阮孟騁還要說什麼,阮執衝他擺了擺手,道:“朝你媳婦胡亂瞎喊什麼東西!
你啊你啊,但凡平日對你媳婦客氣些,婆媳相處上你做個周旋,少說混賬話,她也不至於過不下去要和離。
沒有和離的事兒,又豈會有今天的事情?
哎,你少說兩句吧。
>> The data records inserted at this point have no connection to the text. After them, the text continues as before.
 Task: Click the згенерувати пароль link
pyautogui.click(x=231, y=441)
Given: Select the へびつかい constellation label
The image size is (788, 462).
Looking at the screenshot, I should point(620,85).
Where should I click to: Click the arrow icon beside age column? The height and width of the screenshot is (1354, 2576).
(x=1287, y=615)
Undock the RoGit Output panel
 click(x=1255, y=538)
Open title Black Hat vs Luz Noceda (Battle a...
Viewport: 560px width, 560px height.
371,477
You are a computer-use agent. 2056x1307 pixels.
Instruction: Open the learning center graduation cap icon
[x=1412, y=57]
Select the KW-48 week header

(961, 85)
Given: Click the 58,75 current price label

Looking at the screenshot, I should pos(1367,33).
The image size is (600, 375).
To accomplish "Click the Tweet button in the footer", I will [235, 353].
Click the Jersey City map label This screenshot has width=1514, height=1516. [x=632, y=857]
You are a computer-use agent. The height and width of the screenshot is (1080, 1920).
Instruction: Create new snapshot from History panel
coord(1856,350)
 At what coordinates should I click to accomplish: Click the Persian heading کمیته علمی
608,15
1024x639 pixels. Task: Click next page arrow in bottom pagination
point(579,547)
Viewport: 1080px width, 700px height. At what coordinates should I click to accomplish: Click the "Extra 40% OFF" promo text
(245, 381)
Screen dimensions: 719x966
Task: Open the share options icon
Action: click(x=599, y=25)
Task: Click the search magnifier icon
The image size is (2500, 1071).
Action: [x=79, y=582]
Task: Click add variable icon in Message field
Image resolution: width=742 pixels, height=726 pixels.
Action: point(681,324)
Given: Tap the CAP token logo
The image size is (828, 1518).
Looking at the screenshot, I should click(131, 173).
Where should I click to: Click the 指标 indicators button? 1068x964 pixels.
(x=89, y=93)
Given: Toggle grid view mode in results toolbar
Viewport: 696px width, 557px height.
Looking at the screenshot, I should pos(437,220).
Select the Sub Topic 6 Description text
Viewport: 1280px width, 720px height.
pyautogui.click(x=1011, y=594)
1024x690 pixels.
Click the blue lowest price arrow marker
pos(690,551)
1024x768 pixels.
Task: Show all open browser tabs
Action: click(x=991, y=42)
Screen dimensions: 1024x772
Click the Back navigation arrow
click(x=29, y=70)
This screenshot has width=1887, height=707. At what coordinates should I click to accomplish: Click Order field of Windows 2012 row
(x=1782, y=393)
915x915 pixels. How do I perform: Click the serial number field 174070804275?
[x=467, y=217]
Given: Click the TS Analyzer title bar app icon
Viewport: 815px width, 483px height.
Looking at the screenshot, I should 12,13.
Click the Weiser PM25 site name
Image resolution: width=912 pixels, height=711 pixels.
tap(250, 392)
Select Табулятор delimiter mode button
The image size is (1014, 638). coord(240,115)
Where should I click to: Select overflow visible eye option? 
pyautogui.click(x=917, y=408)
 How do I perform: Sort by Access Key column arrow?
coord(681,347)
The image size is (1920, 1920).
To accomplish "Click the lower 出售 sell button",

”
阮孟騁忿忿,卻又不敢頂撞父親,甩了溫鳶幾個眼刀子,不再多語。
溫鳶的眉頭卻是越發緊了。
她見識過桂老夫人與安氏說話,老夫人從不說兒媳婦不對,但軟釘子全埋在了其中。
阮執這幾句話,一個路數。
聽著是責怪兒子,說白了,把阮陳氏的死因摁死在溫鳶堅持和離上。
溫宴自然也聽出來了,上前挽住了溫鳶的手,衝她眨了眨眼睛。
溫鳶的心神定了定。
沒錯,自家這麼多人在,她只要穩住、不出岔子,就足夠了。
“她、婆母昨兒是怎麼出的事兒?”溫鳶問。
“怪我,怪我!”阮執嘆道,“昨夜睡前,她就恍恍惚惚的,我不止沒有及時寬慰她,半夜裡她起身離開,我睡夢中絲毫沒有察覺,要是我睡得淺些,早些發現她不見了……”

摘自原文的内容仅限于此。